In your case, if I understand correctly, you want a mask that's based on y_true
, and whenever the value of y_true
is [0, 0, 1]
(the one-hot encoding of "#") you want the loss to be masked. If so, you need to mask the loss values in a somewhat similar way to Daniel's answer.
主要差异是最终平均值.平均值应超过未屏蔽值的数量,该数量仅为K.sum(mask)
.而且,y_true
可以直接与单热编码矢量[0, 0, 1]
进行比较.
The main difference is the final average. The average should be taken over the number of unmasked values, which is just K.sum(mask)
. And also, y_true
can be compared to the one-hot encoded vector [0, 0, 1]
directly.
def get_loss(mask_value):
mask_value = K.variable(mask_value)
def masked_categorical_crossentropy(y_true, y_pred):
# find out which timesteps in `y_true` are not the padding character '#'
mask = K.all(K.equal(y_true, mask_value), axis=-1)
mask = 1 - K.cast(mask, K.floatx())
# multiply categorical_crossentropy with the mask
loss = K.categorical_crossentropy(y_true, y_pred) * mask
# take average w.r.t. the number of unmasked entries
return K.sum(loss) / K.sum(mask)
return masked_categorical_crossentropy
masked_categorical_crossentropy = get_loss(np.array([0, 0, 1]))

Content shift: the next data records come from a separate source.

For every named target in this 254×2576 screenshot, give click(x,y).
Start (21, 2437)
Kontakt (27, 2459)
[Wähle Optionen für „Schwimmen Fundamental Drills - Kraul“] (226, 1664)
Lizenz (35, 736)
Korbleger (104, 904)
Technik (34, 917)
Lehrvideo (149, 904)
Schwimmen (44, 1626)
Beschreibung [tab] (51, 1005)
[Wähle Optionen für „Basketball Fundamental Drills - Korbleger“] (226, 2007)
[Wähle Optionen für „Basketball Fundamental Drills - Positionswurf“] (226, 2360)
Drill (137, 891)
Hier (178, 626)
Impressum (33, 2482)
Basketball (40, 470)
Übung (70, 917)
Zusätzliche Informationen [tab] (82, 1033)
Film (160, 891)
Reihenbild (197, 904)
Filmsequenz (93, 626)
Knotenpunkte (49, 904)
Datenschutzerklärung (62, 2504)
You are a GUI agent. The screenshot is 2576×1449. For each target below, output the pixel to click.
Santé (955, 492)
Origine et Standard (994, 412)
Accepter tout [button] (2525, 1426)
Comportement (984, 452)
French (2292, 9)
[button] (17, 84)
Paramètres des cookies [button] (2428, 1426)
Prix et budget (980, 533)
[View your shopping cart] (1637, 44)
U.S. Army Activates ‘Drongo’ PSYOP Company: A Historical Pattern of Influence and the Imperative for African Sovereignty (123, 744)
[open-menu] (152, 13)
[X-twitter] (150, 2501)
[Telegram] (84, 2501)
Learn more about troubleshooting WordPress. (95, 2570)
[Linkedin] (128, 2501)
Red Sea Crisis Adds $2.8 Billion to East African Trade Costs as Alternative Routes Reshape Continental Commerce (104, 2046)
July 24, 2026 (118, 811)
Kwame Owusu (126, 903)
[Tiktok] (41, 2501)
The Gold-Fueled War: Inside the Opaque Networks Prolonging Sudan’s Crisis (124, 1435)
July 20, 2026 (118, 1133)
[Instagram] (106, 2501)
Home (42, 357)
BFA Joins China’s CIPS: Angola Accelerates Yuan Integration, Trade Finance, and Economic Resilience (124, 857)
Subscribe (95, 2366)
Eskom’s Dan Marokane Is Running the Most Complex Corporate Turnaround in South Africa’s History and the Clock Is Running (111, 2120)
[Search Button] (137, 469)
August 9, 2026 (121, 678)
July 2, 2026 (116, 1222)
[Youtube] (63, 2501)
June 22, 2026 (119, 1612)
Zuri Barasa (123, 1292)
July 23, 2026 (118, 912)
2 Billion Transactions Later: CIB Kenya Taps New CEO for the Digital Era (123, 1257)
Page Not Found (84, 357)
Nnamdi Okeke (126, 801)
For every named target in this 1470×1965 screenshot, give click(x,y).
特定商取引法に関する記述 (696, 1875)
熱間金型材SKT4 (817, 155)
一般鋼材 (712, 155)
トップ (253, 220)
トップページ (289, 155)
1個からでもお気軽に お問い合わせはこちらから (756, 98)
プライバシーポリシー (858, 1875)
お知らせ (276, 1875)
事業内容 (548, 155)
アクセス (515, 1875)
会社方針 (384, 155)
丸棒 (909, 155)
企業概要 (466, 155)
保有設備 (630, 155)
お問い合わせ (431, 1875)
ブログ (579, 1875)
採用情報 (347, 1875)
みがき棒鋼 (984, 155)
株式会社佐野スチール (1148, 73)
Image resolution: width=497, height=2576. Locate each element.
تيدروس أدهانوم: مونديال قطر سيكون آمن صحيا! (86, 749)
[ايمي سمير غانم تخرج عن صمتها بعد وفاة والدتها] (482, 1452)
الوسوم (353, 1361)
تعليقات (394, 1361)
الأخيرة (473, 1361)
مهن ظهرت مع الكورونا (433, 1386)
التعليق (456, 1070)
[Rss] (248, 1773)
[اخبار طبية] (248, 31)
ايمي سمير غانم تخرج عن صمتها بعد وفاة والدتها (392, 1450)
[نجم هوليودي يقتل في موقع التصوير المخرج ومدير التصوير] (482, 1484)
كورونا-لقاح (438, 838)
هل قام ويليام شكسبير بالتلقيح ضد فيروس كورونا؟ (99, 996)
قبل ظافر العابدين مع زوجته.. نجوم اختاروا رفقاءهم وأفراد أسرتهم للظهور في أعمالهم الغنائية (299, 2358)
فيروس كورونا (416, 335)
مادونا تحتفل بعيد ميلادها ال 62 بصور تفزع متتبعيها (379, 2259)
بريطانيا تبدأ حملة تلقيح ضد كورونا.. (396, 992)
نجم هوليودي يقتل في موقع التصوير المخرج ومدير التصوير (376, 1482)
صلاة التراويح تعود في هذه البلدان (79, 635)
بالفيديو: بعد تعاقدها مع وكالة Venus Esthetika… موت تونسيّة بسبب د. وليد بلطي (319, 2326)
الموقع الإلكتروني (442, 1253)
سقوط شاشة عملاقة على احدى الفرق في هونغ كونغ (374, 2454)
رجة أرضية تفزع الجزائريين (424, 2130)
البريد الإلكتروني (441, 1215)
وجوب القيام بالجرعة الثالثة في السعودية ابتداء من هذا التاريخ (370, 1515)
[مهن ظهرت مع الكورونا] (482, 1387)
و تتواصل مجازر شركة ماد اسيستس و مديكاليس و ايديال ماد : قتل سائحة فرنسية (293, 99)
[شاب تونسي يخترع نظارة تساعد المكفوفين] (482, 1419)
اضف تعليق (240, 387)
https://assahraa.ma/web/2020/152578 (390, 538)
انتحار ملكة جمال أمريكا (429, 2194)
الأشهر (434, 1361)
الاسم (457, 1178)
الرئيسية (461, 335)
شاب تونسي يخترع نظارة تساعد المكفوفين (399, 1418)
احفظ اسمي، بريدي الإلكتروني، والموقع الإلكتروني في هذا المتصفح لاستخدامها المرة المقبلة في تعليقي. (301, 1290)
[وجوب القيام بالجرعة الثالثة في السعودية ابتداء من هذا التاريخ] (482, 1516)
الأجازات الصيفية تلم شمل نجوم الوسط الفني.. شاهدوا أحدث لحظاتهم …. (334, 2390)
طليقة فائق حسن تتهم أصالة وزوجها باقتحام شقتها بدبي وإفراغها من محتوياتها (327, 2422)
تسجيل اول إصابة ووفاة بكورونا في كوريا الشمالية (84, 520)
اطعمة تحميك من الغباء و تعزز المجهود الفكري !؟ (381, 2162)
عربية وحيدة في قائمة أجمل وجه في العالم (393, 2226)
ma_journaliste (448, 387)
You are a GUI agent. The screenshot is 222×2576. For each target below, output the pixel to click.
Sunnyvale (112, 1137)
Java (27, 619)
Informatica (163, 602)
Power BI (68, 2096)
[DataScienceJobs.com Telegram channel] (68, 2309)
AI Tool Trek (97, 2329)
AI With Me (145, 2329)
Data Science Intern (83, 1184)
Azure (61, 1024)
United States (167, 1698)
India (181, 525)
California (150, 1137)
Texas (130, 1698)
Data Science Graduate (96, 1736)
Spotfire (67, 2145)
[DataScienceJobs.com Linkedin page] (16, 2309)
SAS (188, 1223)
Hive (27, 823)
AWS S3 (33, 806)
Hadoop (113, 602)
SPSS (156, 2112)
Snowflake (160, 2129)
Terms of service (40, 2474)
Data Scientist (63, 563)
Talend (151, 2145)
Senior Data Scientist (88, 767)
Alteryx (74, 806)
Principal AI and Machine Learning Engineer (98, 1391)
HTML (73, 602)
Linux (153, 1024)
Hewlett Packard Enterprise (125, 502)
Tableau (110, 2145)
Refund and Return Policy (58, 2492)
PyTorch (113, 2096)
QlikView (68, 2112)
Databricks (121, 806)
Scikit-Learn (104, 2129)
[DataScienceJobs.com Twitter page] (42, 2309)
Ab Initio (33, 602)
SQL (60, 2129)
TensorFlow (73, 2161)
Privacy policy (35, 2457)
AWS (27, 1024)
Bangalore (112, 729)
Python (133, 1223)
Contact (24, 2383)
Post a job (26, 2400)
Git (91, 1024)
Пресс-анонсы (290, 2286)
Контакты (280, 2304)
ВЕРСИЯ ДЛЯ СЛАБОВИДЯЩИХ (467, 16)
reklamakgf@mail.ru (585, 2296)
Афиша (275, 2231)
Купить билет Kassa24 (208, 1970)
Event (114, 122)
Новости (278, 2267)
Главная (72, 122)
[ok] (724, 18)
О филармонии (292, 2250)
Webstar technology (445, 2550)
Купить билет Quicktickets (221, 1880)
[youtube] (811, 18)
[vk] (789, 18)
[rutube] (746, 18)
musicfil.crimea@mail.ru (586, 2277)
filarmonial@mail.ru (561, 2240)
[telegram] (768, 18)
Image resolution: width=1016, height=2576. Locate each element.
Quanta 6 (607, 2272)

model = Model(input_tensor, output)
model.compile(loss=masked_categorical_crossentropy, optimizer='adam')
然后,以上代码的输出显示仅在未屏蔽的值上计算损失:
The output of the above code then shows that the loss is computed only on the unmasked values:
model.evaluate: 1.08339476585
tf unmasked_loss: 1.08989
tf masked_loss: 1.08339
该值与您的值不同,因为我已将tf.reverse
中的axis
参数从[0,1]
更改为[1]
.
The value is different from yours because I've changed the axis
argument in tf.reverse
from [0,1]
to [1]
.
这篇关于如何使用TensorFlow后端掩盖Keras中的损失函数?的文章就介绍到这了,希望我们推荐的答案对大家有所帮助,也希望大家多多支持IT屋!